抜粋本文:
2009年07月22日

スクレのモナステリオ・デ・ラ・レコレタ修道院と展望台


 今日は、前回の記事でもご紹介した展望台です。
 ここは、Mirador de la recoletaと言われ、古都スクレ観光の名所の一つです。
 Miradorとは展望台のことです。Recoletaとはどういう意味かネットで調べたのですが、よく分かりません。辞書には、(瞑想する)修道士とあります。現地の人に聞いたら、Recoletaとは高い場所という意味だと言っていました。そうかなぁ?

 この展望台からは、スクレ市内が一望できます。実際には、前回の記事でご紹介したレストランからの展望の方がきれいに見えます。

 この展望台は、レコレタ修道院 (Monasterio de la Recoleta) の一部らしく、 広場をはさんで反対側にこの修道院があります。
 今度、暇を見つけて訪ねてみたいと思っています。
 ここの一般的な紹介は、ネットのどのページを見てもこんなものです。

下の写真は、展望台に行く途中で見つけた市内地図です。タイルでできています。
タイル製の道案内図


アップ画像です。
タイル製の道案内図アップ画像


途中の街路。ネコ師が活動する時間帯には人があまりいません。でも、実際はたくさん歩いています。
街路


展望台への横道です。観光を意識して、かなり整備されています。
脇道


道ばたの水道です。でも、水は出ません。デザインが気に入りました。
道端の水道


修道院です。展望台側から見て、広場の反対側にあります。
Mirador de la recoleta


展望台に隣接する広場です。
Mirador de la recoleta


スクレ市内の展望
Mirador de la recoleta 2


展望台の・・・廊下です。これを作った人の意図が分かりません。もしかしたら、建設当時はもっと建物群があり、その一部だったのかもしれませんが、今は、この廊下のような部分だけが残っています。

取り組む課題:
a – 本文に基づいて、次の問いに答えなさい。
(i) Miradorとは何のことだと説明されているか。
(ii) 現地の人は、Recoletaをどういう意味だと言っていたか。
(iii) 展望台に行く途中で見つけた市内地図は、何でできているか。
b – 本文のうち、「今日は、前回の記事でもご紹介した展望台です。」という語句を含むところから始め、「言っていました。そうかなぁ?」で終わる部分を、一字一句変えずに書き出しなさい。

提供資料:
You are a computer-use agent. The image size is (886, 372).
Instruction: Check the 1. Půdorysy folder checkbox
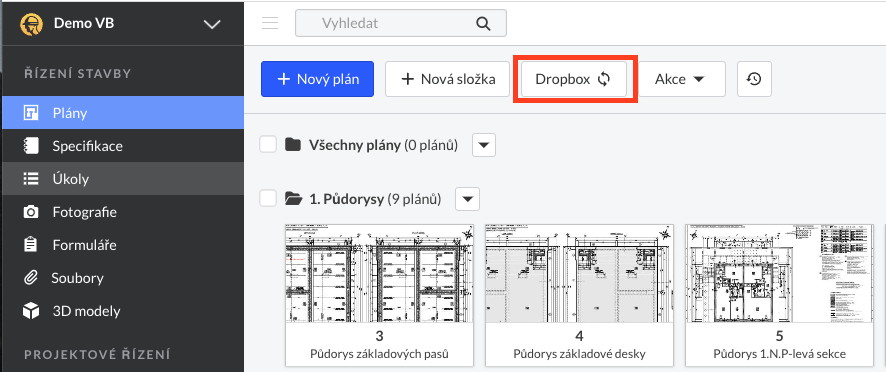268,198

解答例:
a –
(i) 展望台のこと。
(ii) 高い場所という意味。
(iii) タイル。

b –
今日は、前回の記事でもご紹介した展望台です。
 ここは、Mirador de la recoletaと言われ、古都スクレ観光の名所の一つです。
 Miradorとは展望台のことです。Recoletaとはどういう意味かネットで調べたのですが、よく分かりません。辞書には、(瞑想する)修道士とあります。現地の人に聞いたら、Recoletaとは高い場所という意味だと言っていました。そうかなぁ?